Amgen buys 1 company, partners with 2nd to create new drugs

Biotech drug giant Amgen has made two much-needed deals to replenish its stock of medicines in development as new competition to its lucrative biotech drugs threatens future revenue.

The world's biggest biotech drugmaker said Wednesday that it's buying one company with a daily treatment in mid-stage patient testing and signed a deal with another company, Xencor, to jointly develop drugs for cancer and inflammatory conditions.

Analysts called the deals smart moves for the Thousand Oaks, California-based company. However, Amgen shares fell 2.4 percent on the news, then rebounded by afternoon to $151.07, down just 0.7 percent.

Amgen makes complex biologic drugs produced in living cells, which until now haven't faced generic competition. The Food and Drug Administration recently set rules to get approval of near-copies of these medicines, called biosimilars. The first, a version of Amgen's Neupogen priced 15 percent lower, went on sale in the U.S. two weeks ago.

Swiss drugmaker Novartis AG is selling Zarxio, its biosimilar version of Neupogen, which fights infection in certain cancer and other patients. Neupogen sales—about $500 million in the first half of this year—already have fallen due to most patients switching to follow-on drug Neulasta, which requires less-frequent injections, plus increased brand-name competition.

Rival drugmakers are developing biosimilar versions of more-lucrative Amgen medicines whose U.S. patents expire within a few years.

Like most biotech drugmakers, Amgen isn't as good at discovering potential new drugs as at testing them in patients, getting regulatory approval and marketing the resulting new drugs, said analyst Steve Brozak, president of WBB Securities.

"The Xencor collaboration and the acquisition are perfect examples of Amgen taking direct steps to address these concerns," Brozak said.
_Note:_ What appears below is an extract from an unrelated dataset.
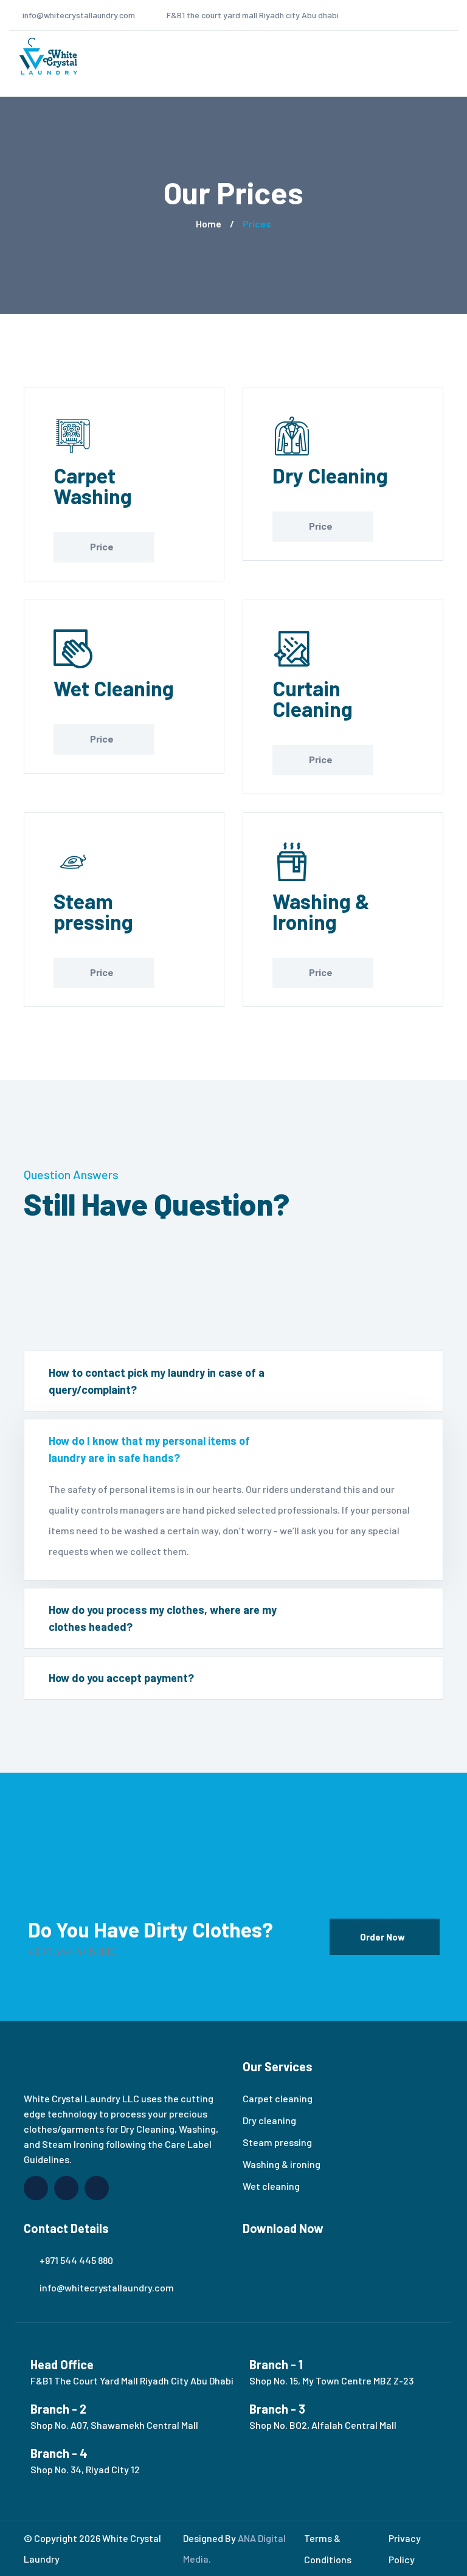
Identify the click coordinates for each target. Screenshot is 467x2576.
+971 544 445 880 (72, 1951)
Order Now (382, 1936)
Amgen will pay Xencor, of Monrovia, California, $45 million initially and up to $1.7 billion more if their partnership produces several approved drugs using Xencor technology for creating antibody-based medicines. Unlike existing antibody-based drugs that bind to just one site on their target, Xencor's experimental drugs are designed to bind to two targets, which should make them more potent and active in the body longer.

Meanwhile, Amgen will pay up to $1.55 billion, plus future royalties on product sales, to Dutch biotechnology company Dezima Pharma B.V. Dezima is developing a drug shown to reduce bad cholesterol levels about 45 percent in mid-stage patient testing, usually the next-to-last round before seeking approval.

UBS analyst Matthew Roden wrote to investors that both deals fit well into Amgen's pipeline, but the cholesterol deal is more important. He noted rivals Merck & Co. and Eli Lilly and Co. are in final-stage patient testing of similar medicines, but even with their four-year head start, Amgen "will look to be a significant player."

Amgen recently launched an injected biologic cholesterol drug called Repatha, priced at about $14,100 per year, in a different class called PCSK9 inhibitors. Because biologic drugs cost much more than older, mostly generic cholesterol pills such as Lipitor, they are likely to be limited to patients with sky-high cholesterol due to inherited conditions or those not helped enough by the older cholesterol pills.